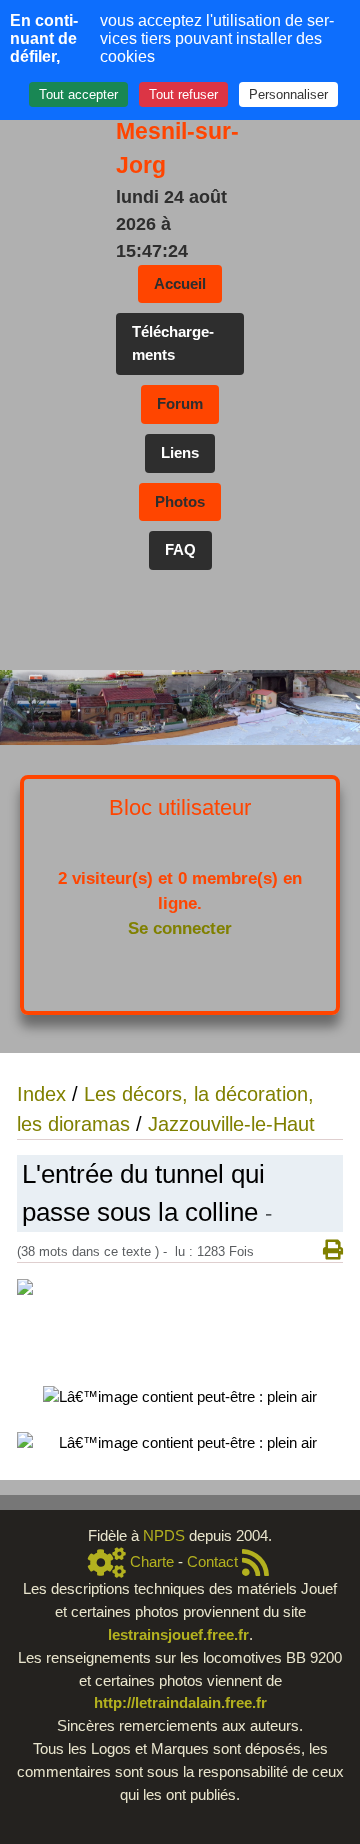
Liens (180, 452)
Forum (180, 403)
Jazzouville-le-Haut (231, 1124)
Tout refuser (183, 94)
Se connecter (180, 928)
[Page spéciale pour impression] (325, 1250)
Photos (180, 501)
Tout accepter (78, 94)
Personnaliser (288, 94)
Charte (152, 1561)
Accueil (180, 283)
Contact (212, 1561)
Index (41, 1094)
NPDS (166, 1535)
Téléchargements (173, 343)
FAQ (180, 549)
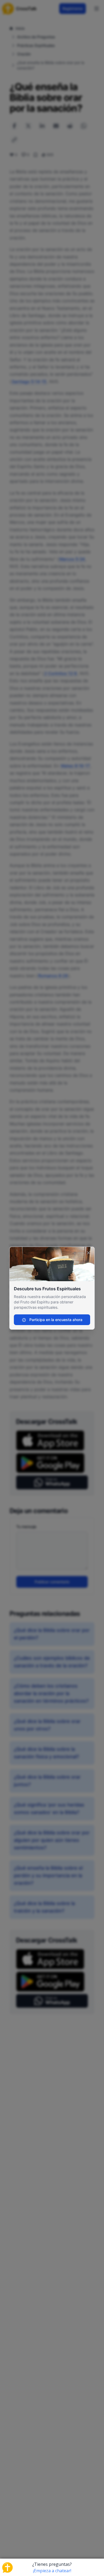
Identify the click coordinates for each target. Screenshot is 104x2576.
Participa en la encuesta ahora (55, 1319)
---
* **What to produce**:
Reproduce the data above verbatim, minus any images.

* **Output for this exercise**:
Liens (180, 452)
Forum (180, 403)
Jazzouville-le-Haut (231, 1124)
Tout refuser (183, 94)
Se connecter (180, 928)
[Page spéciale pour impression] (325, 1250)
Photos (180, 501)
Tout accepter (78, 94)
Personnaliser (288, 94)
Charte (152, 1561)
Accueil (180, 283)
Contact (212, 1561)
Index (41, 1094)
NPDS (166, 1535)
Téléchargements (173, 343)
FAQ (180, 549)
Identify the click coordinates for each target. Screenshot is 104x2576.
Participa en la encuesta ahora (55, 1319)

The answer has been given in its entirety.